Task to carry out:
Retype, word for word, the passage of the crash-analysis thread that opens with the words containing "As a first step" and closes with "FATAL BUGCHECK message).".

Source text:

········

T.R | Title | User | Personal Name | Date | Lines |
---|
2250.1 | please use CANASTA | HAN::HALLE | Volker Halle MCS @HAO DTN 863-5216 | Wed Apr 30 1997 11:34 | 18 |
| Karel,
could you please use the CANASTA Mail Server to check your CLUE file
for a known footprint ?
CANASTA is a Digital-internal crash analysis tool, which has a
knowledge database of known crash footprints and solution and also has
a huge database of crash footprints, which will be automatically
searched, if there is no solution for your crash.
For details, please read note VAXAXP::VMSNOTES 233.
As a first step during crash analysis, please ALWAYS obtain the CLUE
file and send it to the CANASTA Mail Server.
Thanks,
Volker.
|
2250.2 | CANASTA status: UNIDENTIFIED | DECPRG::ZVONAR | | Fri May 02 1997 02:11 | 18 |
| Volker,
I used CANASTA as the first step of problem solving. The result from CANASTA
was STATUS: UNIDENTIFIED. I'm finding in COMET, TIMA etc. too. I found only
NON-FATAL ACCVIO crashes in SLS$SYSBAK. The BUGCHECKFATAL on customer system is
set to 0. No errors in errorlog (only the FATAL BUGCHECK message).
Installed ECOs:
ALPCPUC06_62, ALPLIBR05_70, ALPSYS04_62, ALPDISM01_62, ALPSCSI02_70,
ALPDRIV04_70, ALPSHAD05_62, ALPINIT01_70, ALPSMUP01_70, ALPMANA02_70
I'm looking for some similar SLS 2.8A crashes before I start deeper analyze of
crash dump.
Thanks,
Karel
|
2250.3 | the problem identified, no solution yet | DECPRG::ZVONAR | | Fri May 02 1997 11:01 | 52 |
| I have more crashes on the same node on customer site and some progress in
analyze occured:
1. System crashes on DOUBLDEALO, Double deallocation of memory block
I am not sure that some SLS job was running.
The CLUE output and dump was not accessible at this time.
Customer then set POOLCHECK by our recommendation to ON.
2. Crash aprox. 1 hour later
POOLCHECK, Corruption or inconsistency in pool discovered by pool checker
Here are 2 SLS batch jobs in LEF state, one job has device RDEVA0: busy.
RDEVA0: -> TZ87 drive in TL820, I/O request queue is empty, errorcount = 0
CANASTA status: UNIDENTIFIED. I have some similar rules.
After boot customer set POOLCHECK to off without next reboot (ACTIVE
POOLCHECK off, CURRENT POOLCHECK on).

········

Material provided:

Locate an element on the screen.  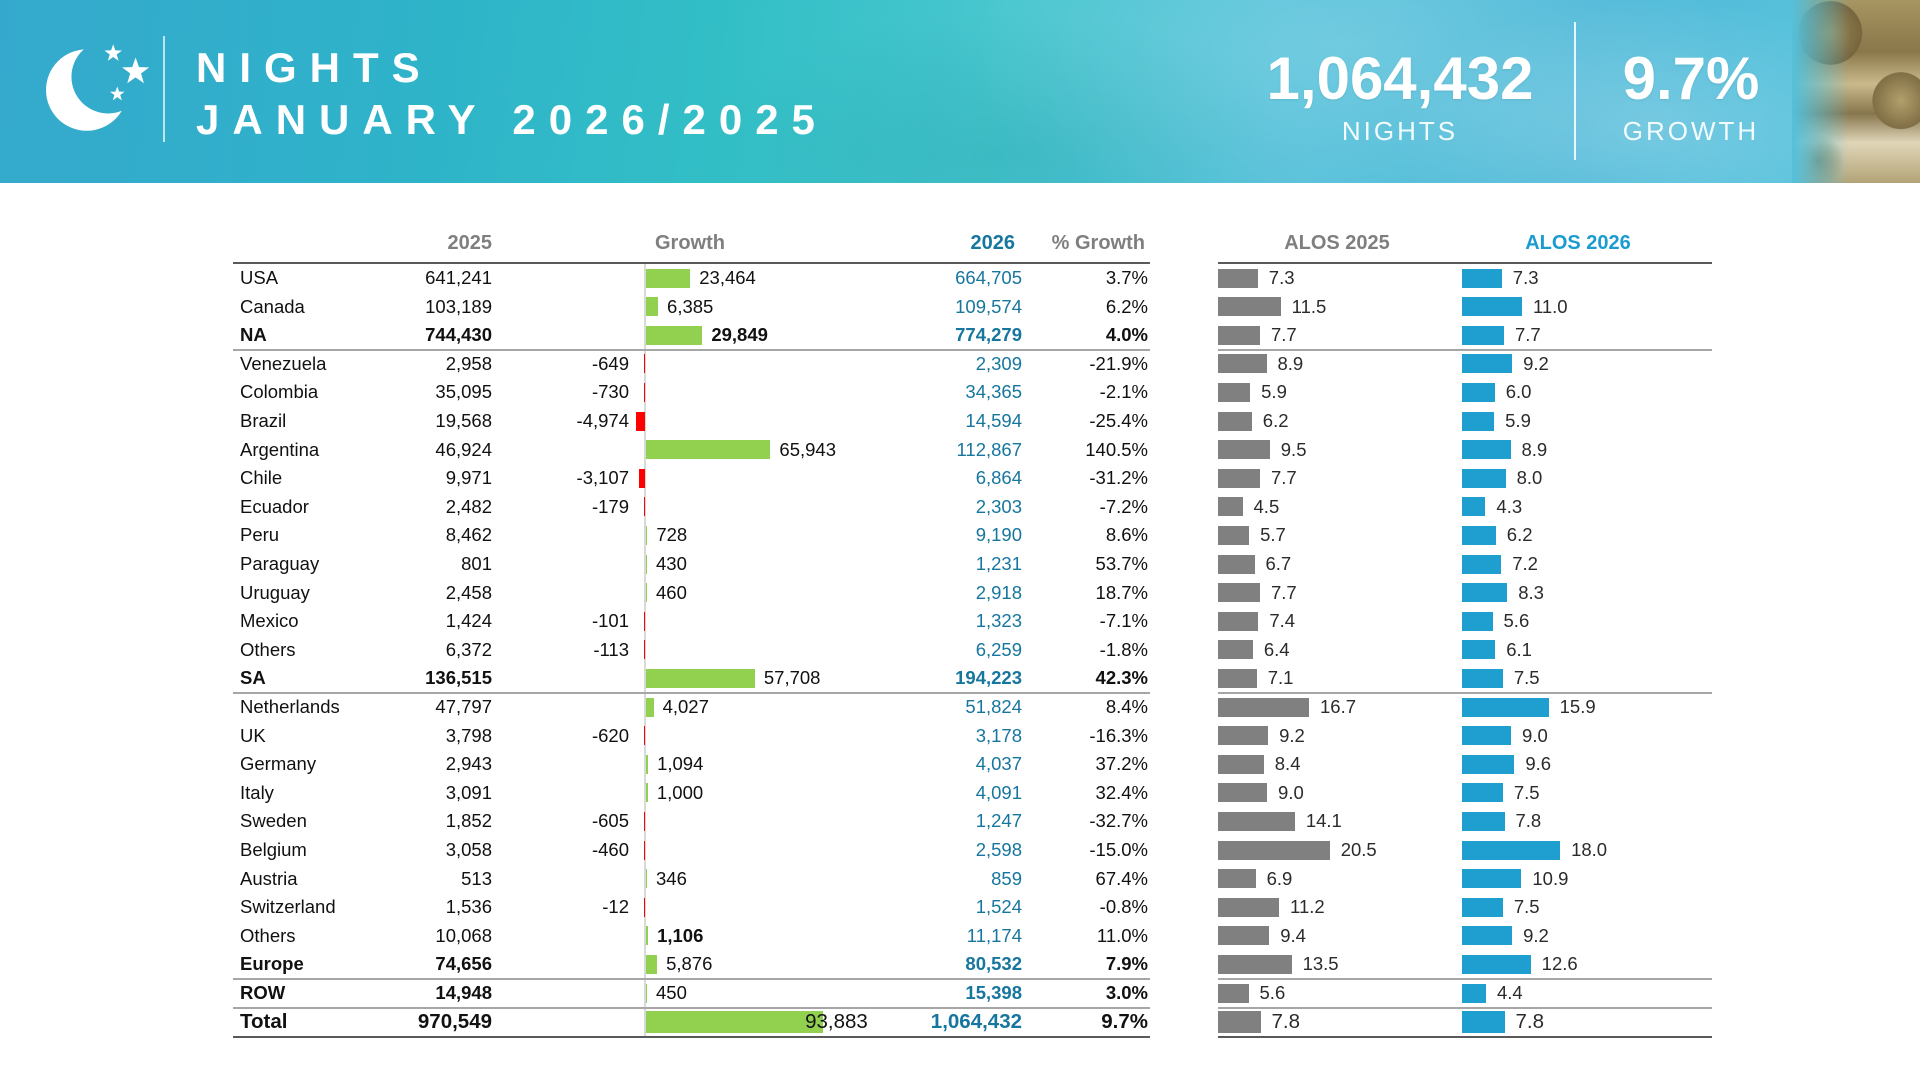
table-row: Colombia 35,095 -730 34,365 -2.1% 5.9 6.0 is located at coordinates (972, 392).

········

Solution:
As a first step during crash analysis, please ALWAYS obtain the CLUE
file and send it to the CANASTA Mail Server.
Thanks,
Volker.
|
2250.2 | CANASTA status: UNIDENTIFIED | DECPRG::ZVONAR | | Fri May 02 1997 02:11 | 18 |
| Volker,
I used CANASTA as the first step of problem solving. The result from CANASTA
was STATUS: UNIDENTIFIED. I'm finding in COMET, TIMA etc. too. I found only
NON-FATAL ACCVIO crashes in SLS$SYSBAK. The BUGCHECKFATAL on customer system is
set to 0. No errors in errorlog (only the FATAL BUGCHECK message).